Bigtable, the NoSQL database service Google wants to use to dominate Big Data

4 min reading
Developers / 08 June 2015
Bigtable, the NoSQL database service Google wants to use to dominate Big Data
Bigtable, the NoSQL database service Google wants to use to dominate Big Data

BBVA API Market

Users of Google Analytics, Gmail, Google Maps, Google Earth and YouTube have been testing the capabilities of Google Cloud Bigtable for years without even knowing it. The Mountain View company claims that they have been conducting tests for more than 10 years and that this NoSQL database service, now in its beta version for companies, will enable much more information to be processed quickly, efficiently and scalably.

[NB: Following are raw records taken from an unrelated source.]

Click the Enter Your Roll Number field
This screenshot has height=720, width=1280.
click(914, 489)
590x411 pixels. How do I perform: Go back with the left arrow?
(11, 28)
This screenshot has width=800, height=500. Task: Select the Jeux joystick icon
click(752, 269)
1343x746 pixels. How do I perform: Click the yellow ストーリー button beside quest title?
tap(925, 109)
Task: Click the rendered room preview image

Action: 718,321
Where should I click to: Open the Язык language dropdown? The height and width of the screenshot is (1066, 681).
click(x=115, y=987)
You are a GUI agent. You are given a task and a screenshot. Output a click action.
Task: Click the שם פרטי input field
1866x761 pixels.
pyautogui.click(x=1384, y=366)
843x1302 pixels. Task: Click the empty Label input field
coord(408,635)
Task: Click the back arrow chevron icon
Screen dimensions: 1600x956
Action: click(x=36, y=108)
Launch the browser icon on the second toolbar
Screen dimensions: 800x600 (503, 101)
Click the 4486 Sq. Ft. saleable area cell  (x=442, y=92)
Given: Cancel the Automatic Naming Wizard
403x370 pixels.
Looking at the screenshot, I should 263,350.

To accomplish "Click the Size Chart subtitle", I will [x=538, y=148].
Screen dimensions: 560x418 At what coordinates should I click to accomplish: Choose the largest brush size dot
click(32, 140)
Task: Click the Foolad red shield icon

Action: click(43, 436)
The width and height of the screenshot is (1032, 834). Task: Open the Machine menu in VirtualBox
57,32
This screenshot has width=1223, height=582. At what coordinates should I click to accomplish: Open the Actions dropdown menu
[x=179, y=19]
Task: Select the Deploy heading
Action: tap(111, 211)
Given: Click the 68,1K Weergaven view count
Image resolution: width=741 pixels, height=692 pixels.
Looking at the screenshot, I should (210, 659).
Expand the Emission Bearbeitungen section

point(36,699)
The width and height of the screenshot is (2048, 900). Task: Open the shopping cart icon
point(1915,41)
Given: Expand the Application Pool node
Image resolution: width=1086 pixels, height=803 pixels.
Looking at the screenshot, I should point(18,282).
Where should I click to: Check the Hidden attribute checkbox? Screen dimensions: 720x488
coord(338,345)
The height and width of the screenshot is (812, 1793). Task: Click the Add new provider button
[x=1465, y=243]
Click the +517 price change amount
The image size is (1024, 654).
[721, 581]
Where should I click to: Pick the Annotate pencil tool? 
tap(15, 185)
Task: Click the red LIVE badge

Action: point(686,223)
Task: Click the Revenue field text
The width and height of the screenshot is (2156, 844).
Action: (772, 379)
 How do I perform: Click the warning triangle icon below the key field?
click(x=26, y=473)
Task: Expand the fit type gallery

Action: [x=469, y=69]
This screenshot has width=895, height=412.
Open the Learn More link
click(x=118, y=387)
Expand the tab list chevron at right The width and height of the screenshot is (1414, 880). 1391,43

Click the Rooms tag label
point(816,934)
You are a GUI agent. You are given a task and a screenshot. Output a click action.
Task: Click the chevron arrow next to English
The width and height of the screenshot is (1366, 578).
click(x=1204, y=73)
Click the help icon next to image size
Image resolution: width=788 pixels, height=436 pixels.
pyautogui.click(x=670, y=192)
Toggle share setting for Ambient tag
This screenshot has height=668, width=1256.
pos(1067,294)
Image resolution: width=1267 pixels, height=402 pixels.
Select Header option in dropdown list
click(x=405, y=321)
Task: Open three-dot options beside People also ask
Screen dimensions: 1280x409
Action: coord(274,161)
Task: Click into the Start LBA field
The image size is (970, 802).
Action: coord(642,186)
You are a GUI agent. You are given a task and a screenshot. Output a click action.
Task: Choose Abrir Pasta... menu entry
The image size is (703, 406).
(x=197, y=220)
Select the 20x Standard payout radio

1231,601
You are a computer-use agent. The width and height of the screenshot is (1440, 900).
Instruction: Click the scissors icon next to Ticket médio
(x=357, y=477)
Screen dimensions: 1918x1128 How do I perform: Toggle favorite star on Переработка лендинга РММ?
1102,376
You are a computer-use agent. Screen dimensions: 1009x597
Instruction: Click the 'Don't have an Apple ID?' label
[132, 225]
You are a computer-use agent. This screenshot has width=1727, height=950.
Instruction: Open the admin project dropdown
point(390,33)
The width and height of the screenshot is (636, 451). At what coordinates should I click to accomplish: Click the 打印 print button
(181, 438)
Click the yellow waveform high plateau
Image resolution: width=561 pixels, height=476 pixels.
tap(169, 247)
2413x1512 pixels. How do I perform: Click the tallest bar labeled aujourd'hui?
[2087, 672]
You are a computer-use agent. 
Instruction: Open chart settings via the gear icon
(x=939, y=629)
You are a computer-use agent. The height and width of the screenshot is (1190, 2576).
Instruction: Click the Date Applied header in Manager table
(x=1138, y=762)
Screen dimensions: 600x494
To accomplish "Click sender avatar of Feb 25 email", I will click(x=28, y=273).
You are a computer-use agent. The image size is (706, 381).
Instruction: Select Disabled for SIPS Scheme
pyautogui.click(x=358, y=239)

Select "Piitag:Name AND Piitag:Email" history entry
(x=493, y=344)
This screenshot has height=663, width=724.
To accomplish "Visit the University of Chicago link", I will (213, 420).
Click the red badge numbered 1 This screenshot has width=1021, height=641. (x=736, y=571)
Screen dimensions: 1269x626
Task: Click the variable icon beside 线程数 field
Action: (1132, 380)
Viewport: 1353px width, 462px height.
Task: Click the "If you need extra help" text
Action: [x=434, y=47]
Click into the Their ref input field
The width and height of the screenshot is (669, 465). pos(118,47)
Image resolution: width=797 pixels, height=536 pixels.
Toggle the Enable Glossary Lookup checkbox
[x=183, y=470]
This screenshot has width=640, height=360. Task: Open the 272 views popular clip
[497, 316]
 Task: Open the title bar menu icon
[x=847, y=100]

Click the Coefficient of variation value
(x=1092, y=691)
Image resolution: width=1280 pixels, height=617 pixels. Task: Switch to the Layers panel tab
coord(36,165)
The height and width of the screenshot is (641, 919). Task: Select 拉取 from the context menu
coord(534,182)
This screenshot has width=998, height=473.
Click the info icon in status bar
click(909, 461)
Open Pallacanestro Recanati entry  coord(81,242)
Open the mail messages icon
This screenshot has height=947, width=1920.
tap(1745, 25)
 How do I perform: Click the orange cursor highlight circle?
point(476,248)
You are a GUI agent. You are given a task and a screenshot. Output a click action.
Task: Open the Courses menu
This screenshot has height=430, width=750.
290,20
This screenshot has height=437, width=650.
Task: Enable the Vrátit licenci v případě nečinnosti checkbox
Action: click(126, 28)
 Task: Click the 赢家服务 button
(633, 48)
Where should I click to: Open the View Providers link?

This new solution from Google is especially designed for companies that need to manage and analyze data in the order of petabytes in sectors such as financial services, energy, biomedicine, telecommunications and online advertising. Large volumes of data and the need to extract value from that information.

Google summarizes the benefits of Bigtable in several key points.

– Performance: Read and write latency within milliseconds and a performance per dollar twice that of other alternative NoSQL solutions available on the market. The image below shows a comparison study among Bigtable, a generic version of Hbase and Apache Cassandra, the NoSQL database used by Twitter and written in Java.

– Open source interface: It is a cloud service. It is accessible via the HBase API, it integrates natively in the Hadoop solutions of any company and it is compatible with the other Google products that work with data or in the cloud, such as Google BigQuery and Google Cloud Dataflow. Thanks to the API, data can be managed seamlessly in the standard formats proposed within the industry.

– Cost: Google claims that Bigtable halves the cost of other solutions.

– Security: It encrypts all the data it processes and works based on a data replication strategy.

– Simplicity: Google boasts that creating or configuring a cluster in Bigtable would take less than 10 seconds thanks to its user interface.

– Maturity: Google has been testing the service with its own data solutions since 2004, the year it was launched. It is now launching a beta version.

– Price: It will depend on the use of the network, the nodes deployed and the storage used for the data.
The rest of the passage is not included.